Here, we will pick one of the seven discrete times to display radar imagery. Let’s choose index 4 … valid at 2000 UTC 7 October … just as the squall line was impacting the Greater Capital District.
Select timestep index. Use it to not only plot the correct reflectivity array, but also to determine the date and time for the purposes of labeling.

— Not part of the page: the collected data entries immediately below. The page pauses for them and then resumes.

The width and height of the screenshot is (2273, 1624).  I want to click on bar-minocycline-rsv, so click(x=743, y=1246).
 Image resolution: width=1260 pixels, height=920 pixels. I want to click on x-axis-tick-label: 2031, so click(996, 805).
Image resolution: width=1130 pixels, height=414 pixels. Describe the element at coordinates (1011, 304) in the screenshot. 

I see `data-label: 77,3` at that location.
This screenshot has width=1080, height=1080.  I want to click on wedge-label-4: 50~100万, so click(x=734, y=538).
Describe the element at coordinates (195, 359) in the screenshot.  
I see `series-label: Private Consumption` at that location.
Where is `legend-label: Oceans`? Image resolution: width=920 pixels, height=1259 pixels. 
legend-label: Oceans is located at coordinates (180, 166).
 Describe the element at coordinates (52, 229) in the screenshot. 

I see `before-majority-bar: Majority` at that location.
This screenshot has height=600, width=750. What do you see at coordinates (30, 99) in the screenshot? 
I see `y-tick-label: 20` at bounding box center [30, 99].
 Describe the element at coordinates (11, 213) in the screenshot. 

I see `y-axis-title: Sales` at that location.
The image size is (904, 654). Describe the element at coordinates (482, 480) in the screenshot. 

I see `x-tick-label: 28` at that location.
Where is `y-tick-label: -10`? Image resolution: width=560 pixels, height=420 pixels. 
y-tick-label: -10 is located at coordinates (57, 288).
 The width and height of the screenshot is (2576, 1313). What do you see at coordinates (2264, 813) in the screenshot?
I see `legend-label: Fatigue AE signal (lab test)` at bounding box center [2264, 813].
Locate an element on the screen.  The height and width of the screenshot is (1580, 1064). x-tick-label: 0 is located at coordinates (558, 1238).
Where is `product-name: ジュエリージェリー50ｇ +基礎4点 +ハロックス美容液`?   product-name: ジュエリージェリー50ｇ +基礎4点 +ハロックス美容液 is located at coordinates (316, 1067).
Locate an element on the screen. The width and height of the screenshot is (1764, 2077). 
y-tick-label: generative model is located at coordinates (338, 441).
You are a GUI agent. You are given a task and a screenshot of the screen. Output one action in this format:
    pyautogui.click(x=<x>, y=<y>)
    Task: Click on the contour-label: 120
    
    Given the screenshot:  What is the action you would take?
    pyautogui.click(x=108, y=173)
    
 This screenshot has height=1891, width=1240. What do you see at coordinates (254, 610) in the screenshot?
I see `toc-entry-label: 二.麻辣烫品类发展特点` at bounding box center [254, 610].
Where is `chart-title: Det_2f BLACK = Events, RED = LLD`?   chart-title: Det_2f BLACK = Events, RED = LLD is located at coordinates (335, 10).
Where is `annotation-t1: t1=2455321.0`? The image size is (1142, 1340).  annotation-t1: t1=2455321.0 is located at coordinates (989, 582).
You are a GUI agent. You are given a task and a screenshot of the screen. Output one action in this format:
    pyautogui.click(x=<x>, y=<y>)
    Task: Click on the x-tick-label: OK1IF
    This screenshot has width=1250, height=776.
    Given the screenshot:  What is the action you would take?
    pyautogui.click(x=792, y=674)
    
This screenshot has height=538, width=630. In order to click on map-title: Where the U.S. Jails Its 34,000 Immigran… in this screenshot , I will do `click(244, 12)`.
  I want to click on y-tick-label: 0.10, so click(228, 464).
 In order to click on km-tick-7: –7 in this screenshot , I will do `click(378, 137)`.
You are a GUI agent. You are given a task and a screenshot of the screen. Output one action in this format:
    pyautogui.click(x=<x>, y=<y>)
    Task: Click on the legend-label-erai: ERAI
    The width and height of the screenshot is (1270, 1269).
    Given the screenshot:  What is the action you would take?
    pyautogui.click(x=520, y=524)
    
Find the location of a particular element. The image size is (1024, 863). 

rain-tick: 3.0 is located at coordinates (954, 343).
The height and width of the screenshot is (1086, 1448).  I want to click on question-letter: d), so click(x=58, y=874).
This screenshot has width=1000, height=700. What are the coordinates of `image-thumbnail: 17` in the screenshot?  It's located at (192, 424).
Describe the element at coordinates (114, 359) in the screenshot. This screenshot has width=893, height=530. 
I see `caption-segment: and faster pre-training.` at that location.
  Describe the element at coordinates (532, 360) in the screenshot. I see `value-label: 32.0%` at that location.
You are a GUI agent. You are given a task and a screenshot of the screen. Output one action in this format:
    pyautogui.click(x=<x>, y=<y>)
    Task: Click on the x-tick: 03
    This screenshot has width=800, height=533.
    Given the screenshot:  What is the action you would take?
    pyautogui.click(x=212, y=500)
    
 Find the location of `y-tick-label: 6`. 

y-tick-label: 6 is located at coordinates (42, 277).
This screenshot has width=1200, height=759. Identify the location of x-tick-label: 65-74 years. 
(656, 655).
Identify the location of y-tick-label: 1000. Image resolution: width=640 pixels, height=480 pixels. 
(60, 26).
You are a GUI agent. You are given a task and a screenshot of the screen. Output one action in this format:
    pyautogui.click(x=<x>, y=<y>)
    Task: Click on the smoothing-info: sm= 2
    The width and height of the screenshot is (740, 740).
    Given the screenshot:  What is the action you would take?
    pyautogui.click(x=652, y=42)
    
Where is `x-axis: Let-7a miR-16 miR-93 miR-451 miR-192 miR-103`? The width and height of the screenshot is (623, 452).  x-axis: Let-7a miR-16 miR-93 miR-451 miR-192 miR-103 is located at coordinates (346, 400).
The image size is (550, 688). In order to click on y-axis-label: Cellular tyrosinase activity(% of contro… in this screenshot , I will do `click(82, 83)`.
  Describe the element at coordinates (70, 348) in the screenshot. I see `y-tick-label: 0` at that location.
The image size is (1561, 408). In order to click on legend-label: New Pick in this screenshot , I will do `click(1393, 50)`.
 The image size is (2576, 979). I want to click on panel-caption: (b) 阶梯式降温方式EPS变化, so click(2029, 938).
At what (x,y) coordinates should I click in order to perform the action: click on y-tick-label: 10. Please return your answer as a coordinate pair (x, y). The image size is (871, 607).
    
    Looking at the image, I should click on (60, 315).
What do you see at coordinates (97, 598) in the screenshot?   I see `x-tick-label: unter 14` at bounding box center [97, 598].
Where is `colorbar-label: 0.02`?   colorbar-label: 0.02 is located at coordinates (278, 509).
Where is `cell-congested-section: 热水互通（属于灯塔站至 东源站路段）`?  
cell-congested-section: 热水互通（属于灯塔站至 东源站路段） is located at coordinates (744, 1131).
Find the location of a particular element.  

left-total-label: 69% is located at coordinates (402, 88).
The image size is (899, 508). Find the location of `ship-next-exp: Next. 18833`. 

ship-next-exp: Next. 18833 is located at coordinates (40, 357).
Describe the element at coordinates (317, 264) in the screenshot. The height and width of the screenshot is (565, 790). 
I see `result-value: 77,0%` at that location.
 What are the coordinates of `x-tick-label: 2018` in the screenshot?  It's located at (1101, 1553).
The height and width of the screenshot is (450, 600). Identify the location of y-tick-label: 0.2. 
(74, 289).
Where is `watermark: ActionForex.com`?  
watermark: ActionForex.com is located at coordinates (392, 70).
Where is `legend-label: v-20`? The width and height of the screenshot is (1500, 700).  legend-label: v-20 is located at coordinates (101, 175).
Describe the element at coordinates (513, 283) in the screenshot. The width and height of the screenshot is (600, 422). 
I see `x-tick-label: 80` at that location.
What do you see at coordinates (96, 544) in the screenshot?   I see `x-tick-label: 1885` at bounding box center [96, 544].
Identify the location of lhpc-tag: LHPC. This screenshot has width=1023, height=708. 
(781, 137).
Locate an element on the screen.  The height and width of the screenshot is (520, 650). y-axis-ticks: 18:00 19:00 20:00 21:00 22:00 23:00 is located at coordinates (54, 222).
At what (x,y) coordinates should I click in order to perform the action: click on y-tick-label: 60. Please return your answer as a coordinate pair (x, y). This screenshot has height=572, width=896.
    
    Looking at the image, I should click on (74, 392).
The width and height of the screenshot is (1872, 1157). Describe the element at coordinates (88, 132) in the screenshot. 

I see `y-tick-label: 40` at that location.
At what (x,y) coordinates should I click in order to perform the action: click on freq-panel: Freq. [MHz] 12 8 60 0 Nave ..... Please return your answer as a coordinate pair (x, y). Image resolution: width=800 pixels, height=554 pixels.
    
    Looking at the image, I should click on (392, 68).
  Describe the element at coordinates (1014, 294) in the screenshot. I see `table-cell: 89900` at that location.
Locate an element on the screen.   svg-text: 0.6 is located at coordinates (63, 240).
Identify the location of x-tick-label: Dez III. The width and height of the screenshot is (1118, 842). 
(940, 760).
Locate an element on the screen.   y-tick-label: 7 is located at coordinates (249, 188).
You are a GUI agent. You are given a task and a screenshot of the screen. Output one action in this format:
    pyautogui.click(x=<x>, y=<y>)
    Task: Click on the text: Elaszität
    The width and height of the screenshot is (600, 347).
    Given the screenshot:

Note the three-step process:
idx = 4
Get the time as a NumPy Datetime64 object:
validTime = refc.valid_time[idx].values
validTime
numpy.datetime64('2020-10-07T20:00:00.000000000')
Convert into a Pandas
Timestamp
object:
validTime = pd.Timestamp(validTime) # Converts validTime to a Pandas Timestamp object
validTime
Timestamp('2020-10-07 20:00:00')
Use the
datetime
library’sstrftime
method to create a time string object:
timeStr = validTime.strftime("%Y-%m-%d %H%M UTC") # We can now use Datetime's strftime method to create a time string.
timeStr
'2020-10-07 2000 UTC'
Make the map¶
tl1 = "HRRR Composite Reflectivity (dBZ)"
tl2 = str('Valid at: '+ timeStr)
title_line = (tl1 + '\n' + tl2 + '\n')
First draw a radar map that covers the entire domain of the HRRR.
res = '50m'
fig = plt.figure(figsize=(18,12))
ax = plt.subplot(1,1,1,projection=proj_data)
ax.set_extent((lonW,lonE,latS,latN))
#ax.add_feature (cfeat.LAND.with_scale(res))
#ax.add_feature (cfeat.OCEAN.with_scale(res))
ax.add_feature(cfeat.COASTLINE.with_scale(res))
#ax.add_feature (cfeat.LAKES.with_scale(res), alpha = 0.5)
ax.add_feature (cfeat.STATES.with_scale(res))
# don't include county lines here
#ax.add_feature(USCOUNTIES,edgecolor='grey', linewidth=1, zorder = 3 );
CF = ax.contourf(refc.longitude,refc.latitude,refc[idx],levels=refl_range,cmap=cmap,transform=ccrs.PlateCarree())
cbar = plt.colorbar(CF,fraction=0.046, pad=0.03,shrink=0.5)
cbar.ax.tick_params(labelsize=10)
cbar.ax.set_ylabel("Reflectivity (dBZ)",fontsize=10)
title = ax.set_title(title_line,fontsize=16)

Now, plot the map over NYS.
res = '50m'
fig = plt.figure(figsize=(18,12))
ax = plt.subplot(1,1,1,projection=proj_sub)
ax.set_extent((lonW_sub,lonE_sub,latS_sub,latN_sub),crs=ccrs.PlateCarree())
#ax.add_feature (cfeat.LAND.with_scale(res))
#ax.add_feature (cfeat.OCEAN.with_scale(res))
ax.add_feature(cfeat.COASTLINE.with_scale(res))
#ax.add_feature (cfeat.LAKES.with_scale(res), alpha = 0.5)
ax.add_feature (cfeat.STATES.with_scale(res))
ax.add_feature(USCOUNTIES,edgecolor='grey', linewidth=1 );
CF = ax.contourf(refc.longitude,refc.latitude,refc[idx],levels=refl_range,cmap=cmap,transform=ccrs.PlateCarree())
cbar = plt.colorbar(CF,fraction=0.046, pad=0.03,shrink=0.5)
cbar.ax.tick_params(labelsize=10)
cbar.ax.set_ylabel("Reflectivity (dBZ)",fontsize=10)
title = ax.set_title(title_line,fontsize=16)

1. How would you plot different times? Is there just a single cell whose value needs to be change?
2. What if you wanted to loop over all seven times? Why does a Jupyter notebook make it a bit more difficult to do this?
3. Try loading and plotting the WIND Dataset. It consists of u- and v- components of wind at 10 and 80 m. Can you use the same call to xarray.open_dataset that you did for reflectivity?